Ultras Liberi: the stands font The fight with the police and the graffiti, passing through SS Lazio and LIBERATO
The Ultras Liberi font has a certain familiarity more or less in everyone memory. Even if you do not attend the stadium stands by preparing banners against the police, surely you will have seen it on some wall in your city.
That of Ultras Liberi, or Fasciofont as it is known by many, is not only a graphic story, but as suggested by the name, a detail of the narration of a precise Italian historical era, which favored the survival of extremist subcultures and ideologies, all now widely diffused in the stadiums.
From the student demonstrations, this character has found its stage in the stands, in which the messages launched sound like splits and categorical accusations, to which graphically a square or bold must be associated. The same effect could not be elicited by a graceful or italic font. Even us, writing in chats and wanting to highlight a concept, we use Caps Lock, just because reading is not just a mechanical practice, but above all a graphic, photographic and perceptive fact.
Rather physiologically that it was the stadiums that collected the legacy of Fasciofont, since they - with due proportions - were the last outpost of militant and by nature aggressive groups born during the Fascist period in Italy. Many fans have recovered the typical symbols and choruses of those years, linking more and more the relationship between the ideas of the right and the organized support. According to what emerges from the report of the National Observatory on Sport Manifestations (Onms), among the 328 active groups, 151 are politically oriented: 40 from the extreme right, 45 from the right, 33 from the left and 21 from the radical left. The right-wing fans, however, are groups determined, at least politically, more than the left-wing supporters, thanks to online communication, slogans, and meetings on current issues. But for politicized it means not only the display of a banner or the singing of some choir. In some lands, football and politics are intertwined, the heads are bent and the throwers tighten ties or are part of the ranks of parties and criminal movements.
In addition to Lazio, other fans more or less openly lined up on the right are those of Hellas Verona, Drughi Juventini, the Irriducibili of Inter Milan, AS Roma's Boys and Youth groups and even the Ultras of AC Milan, for the past 25 years since left-wing ideas to others more in line with recent corporate history.
An article written by Valerio Mattioli on Vice, Ultras Liberi is described how
"font with a geometric layout, those fonts that are the morphology of the letter modified by geometric, modular shapes. Other examples of the same family are the Avantgarde and the Futura (Supreme's to be clear)".

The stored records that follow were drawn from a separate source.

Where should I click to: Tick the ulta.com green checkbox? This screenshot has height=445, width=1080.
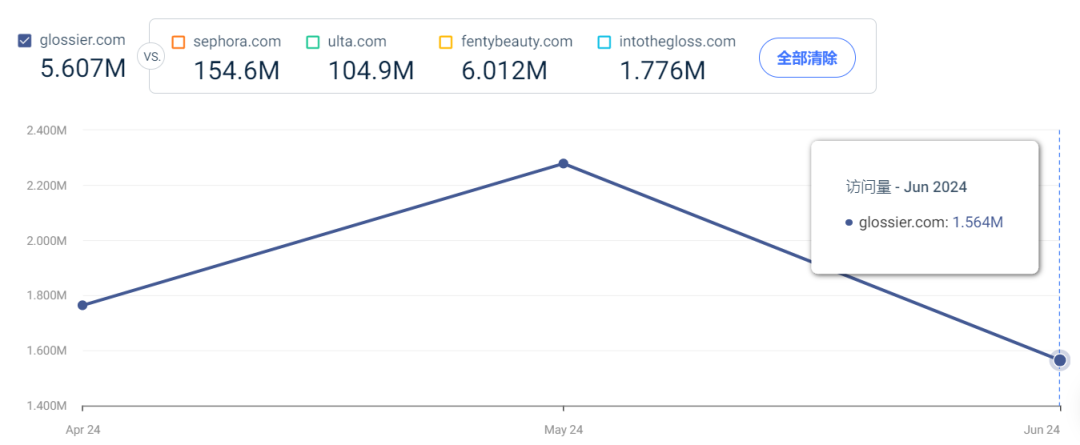[313, 42]
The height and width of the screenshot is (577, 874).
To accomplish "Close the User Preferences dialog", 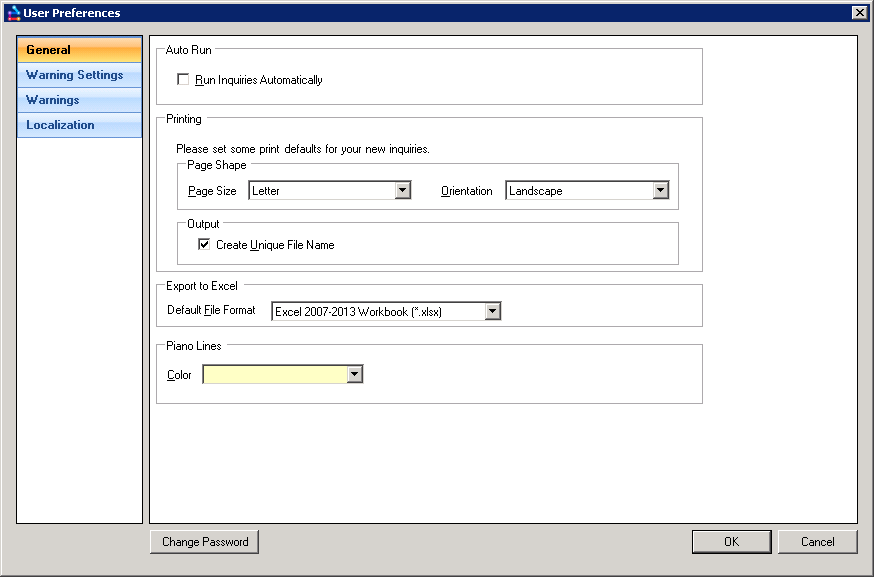I will 859,13.
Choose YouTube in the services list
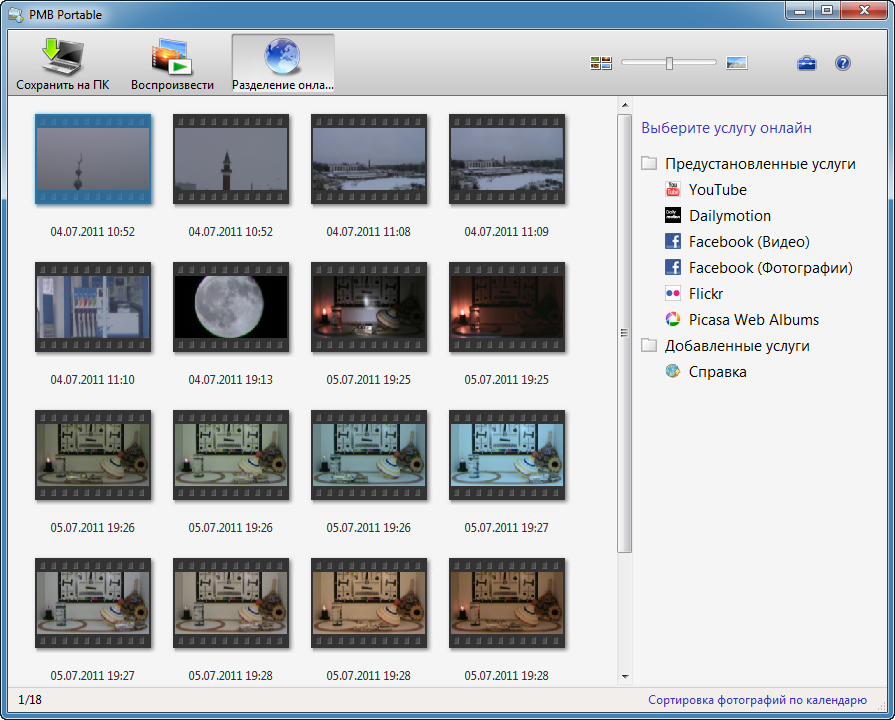The image size is (895, 720). (717, 190)
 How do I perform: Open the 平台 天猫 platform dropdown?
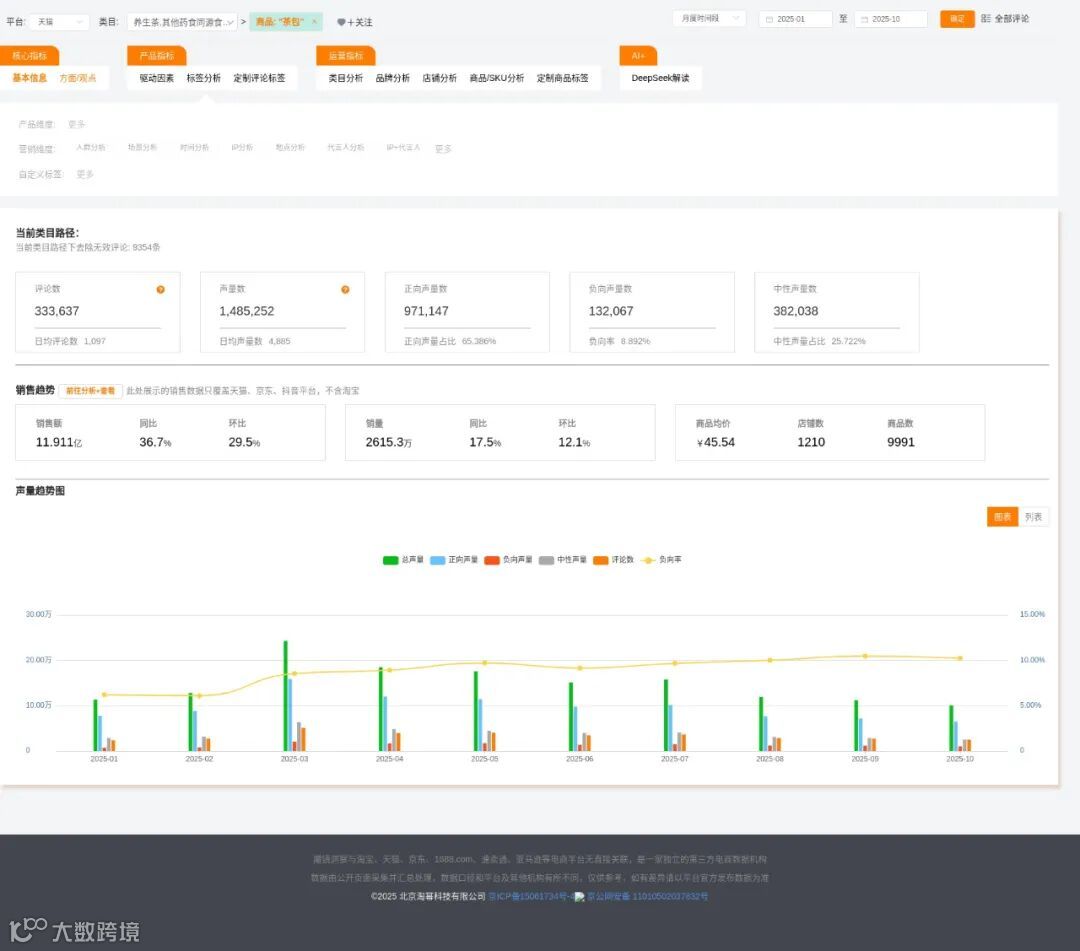tap(59, 22)
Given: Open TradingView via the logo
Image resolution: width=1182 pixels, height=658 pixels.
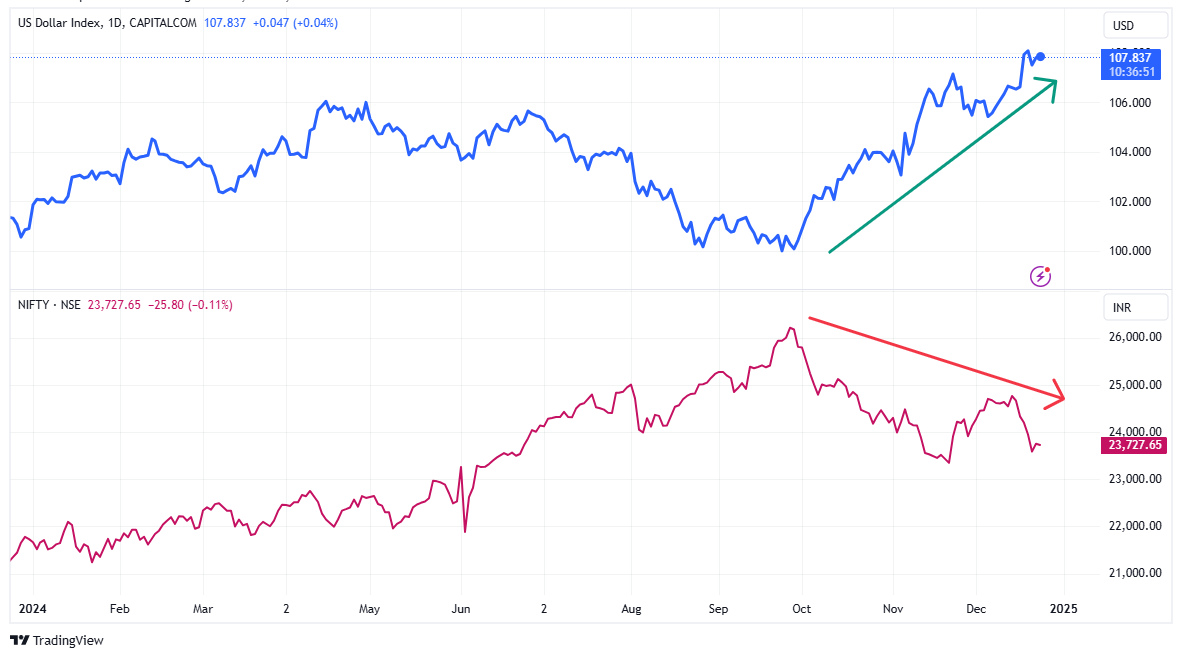Looking at the screenshot, I should (57, 640).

Although the name can easily make you think otherwise, the story of this character does not start on the curve at the San Siro, at the Olimpico in Rome or at the Allianz Stadium, and does not even have an origin linked to a leading art. If in fact the Helvetica font - that of the Jeep logo, The North Face, Nestlè and Microsoft - comes from the great Swiss printing school, a descendant of the geometric rigor of the Bauhaus, Ultras Liberi has a more popular origin. Crossing some variations in the figures and form, this font has kept its popular aspect, in some ways still calligraphic, linked to the gesture and to the set of values of which it is the medium since its origins.
The name was officially registered on the main font platforms in 2008, by The Maccio, the character was known as Fasciofont. Its roots, in fact, refer to the fascist and neo-fascist journalism, as despicable as it is florid and original from the creative point of view.

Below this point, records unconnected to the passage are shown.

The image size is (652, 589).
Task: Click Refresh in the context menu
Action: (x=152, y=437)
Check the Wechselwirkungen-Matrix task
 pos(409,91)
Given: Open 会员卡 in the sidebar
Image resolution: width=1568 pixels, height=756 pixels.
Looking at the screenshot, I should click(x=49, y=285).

Ultras Liberi has some differences with respect to Fasciofont, less proportionate and bolder, but still tied to a fringe of the extreme right spread also in France under the name of Ordre Nouveau. It was born just beyond the Alps and from the militant youth movement Ordre Nouveau, in which Jack Marchal, inventor of Black Rat, Mickey Mouse's neo-fascist alter ego collaborated for the graphic communication.
The inspiration also refers to the psychedelic fonts typical of the '60s disco nights, and from there it evolved into many variations. The musical cultures of those years broke away from social conformism also through a more libertine approach towards altering substances such as LSD, evidenced by songs like Lucy In the Sky With Diamonds or by cult films like Dannis Hopper's Easy Rider. The world distorted by hallucinations has created artistic currents and pictorial techniques such as that of the Tie Dye, also influencing typography, altering and distorting the proportions of some fonts. From propaganda tools, they became characters of a new youthful attitude, which resumed independence with respect to previous generations that had led, as in the case of the United States, to conflicts such as the Vietnam War.
Stylistically Ultras Liberi could derive from characters born long before the 1960s, and in particular from the refined ones of Art Deco, conceived with the purely decorative purpose inspired by the complexity of natural and spontaneous forms.
The Ultras world explains its presence through the voice and the written word, to attest to territoriality that is not by chance more marked in smaller stadiums, or in cities where there is a strong urban rivalry. For this reason, the most memorable banners of teasing in recent years have appeared in Rome, and less in Turin or Milan, in which rivalries between the supporters maintain rather quiet levels.